Dissipation is defined as the misuse of marital sources by one party towards non-marital expenses. The big question in dissipation cases, however, is how far back one can go in their dissipation claim. According to the 2013 amendments, a party could not ask for more than 2 years prior to the time the marriage began undergoing an irreconcilable breakdown. Case law later defined said “breakdown” as the time after the marriage has irretrievably or irreconcilably broken down. In re the Marriage of O’Neill, 138 Ill. 2d 4877 (1990). This allowed parties to pick a starting point and limited the period of time one could seek dissipation.

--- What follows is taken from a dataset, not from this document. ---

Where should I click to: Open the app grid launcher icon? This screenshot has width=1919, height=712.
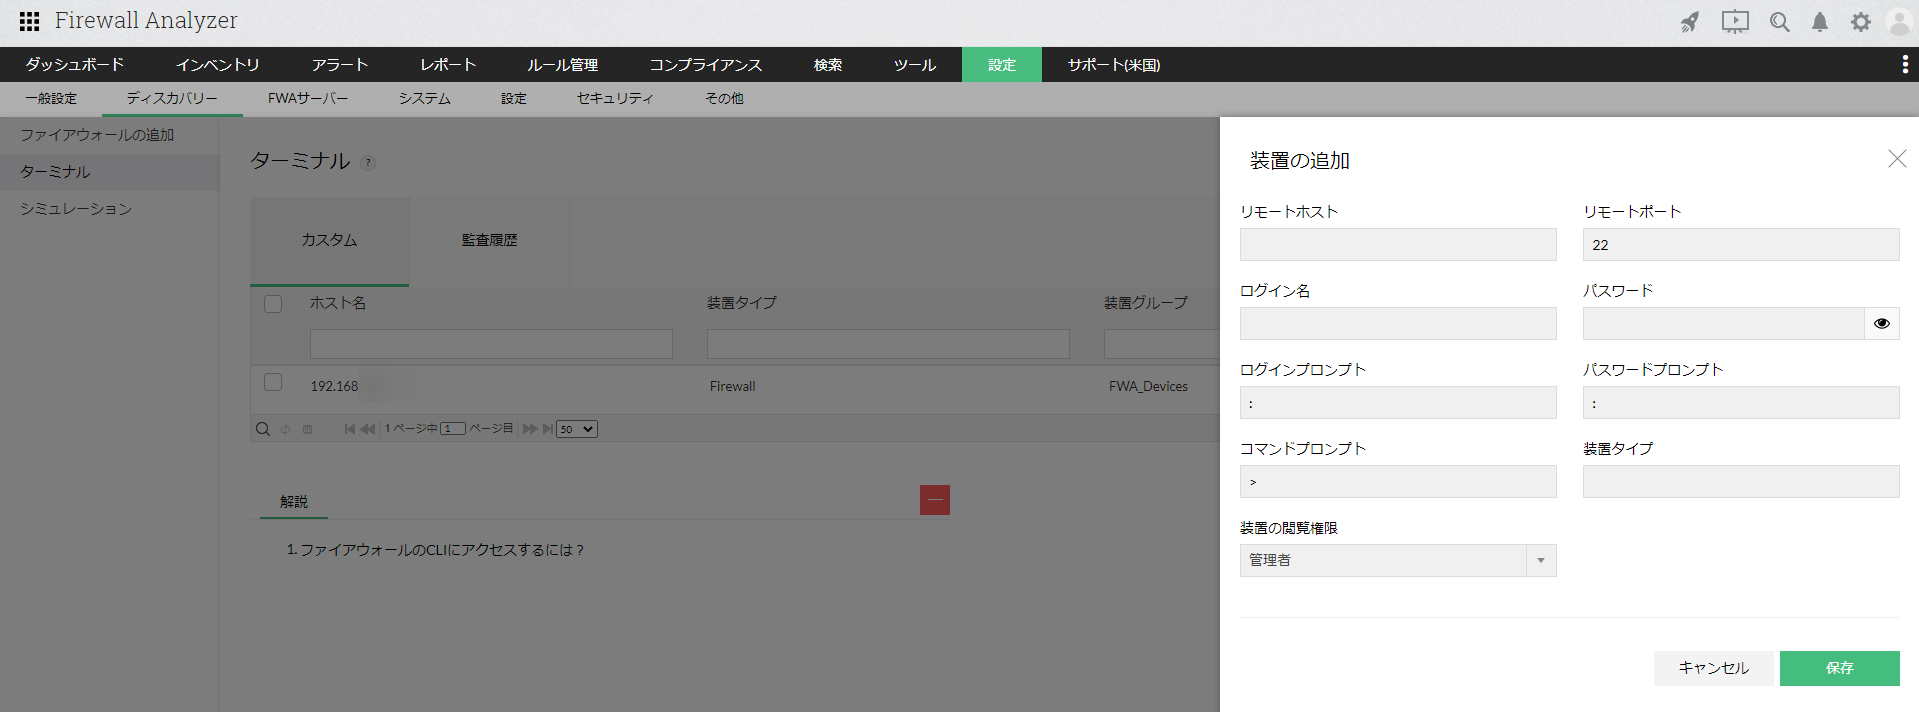pos(29,21)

Recent amendments to the Illinois Marriage and Dissolution of Marriage Act (IMDMA) changed the wording of the language in 750 ILCS 5/503 in regards to dissipation. The new language now provides that one cannot claim dissipation for a period of more than 3 years after the party claiming dissipation knew or should have known of the dissipation, but in no event prior to 5 years before the filing of the petition for dissolution of marriage. The statute also clarified that one cannot dissipate non-marital property.

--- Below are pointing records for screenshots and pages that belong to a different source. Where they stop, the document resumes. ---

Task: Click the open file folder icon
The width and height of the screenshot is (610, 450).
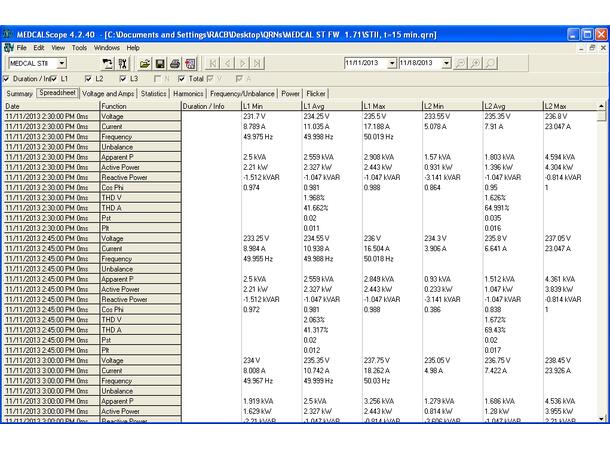Action: (x=145, y=63)
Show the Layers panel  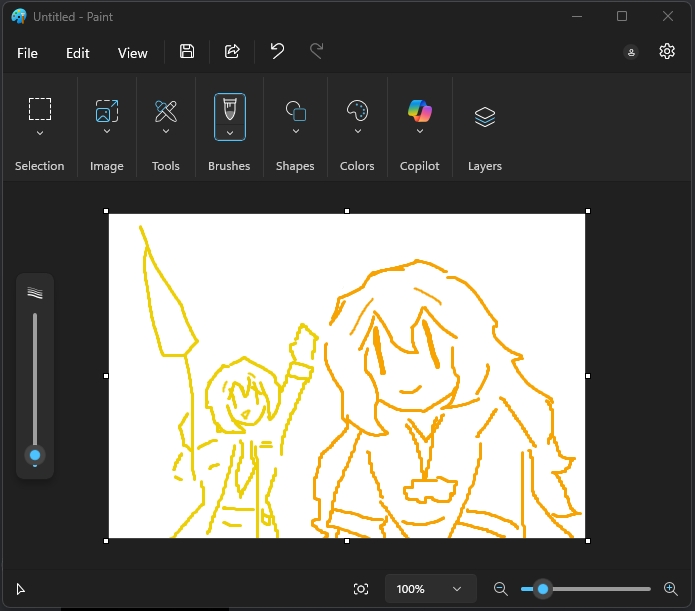[x=485, y=117]
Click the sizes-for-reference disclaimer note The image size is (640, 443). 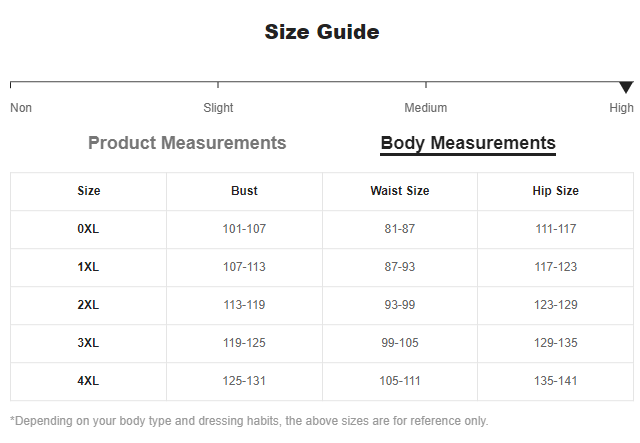point(249,421)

However, the statute does not change current case law regarding the starting point of dissipation. It simply extends the period of time that one could seek dissipation from 2 years after the breakdown to 3 years, but not prior to 5 years of the filing of the Petition for Dissolution of Marriage. The statute was clearly trying to extend the period of time that one could seek dissipation but at the same time preventing abuse by parties whose marriage has been broken down for a significant period of time. However, the law still remains that there cannot be any dissipation claims prior to the date that the parties’ marriage was irretrievably broken down. Thus, if the parties’ marriage broke down last year, they would only have one year of dissipation claim, regardless of any unauthorized expenses prior to that date.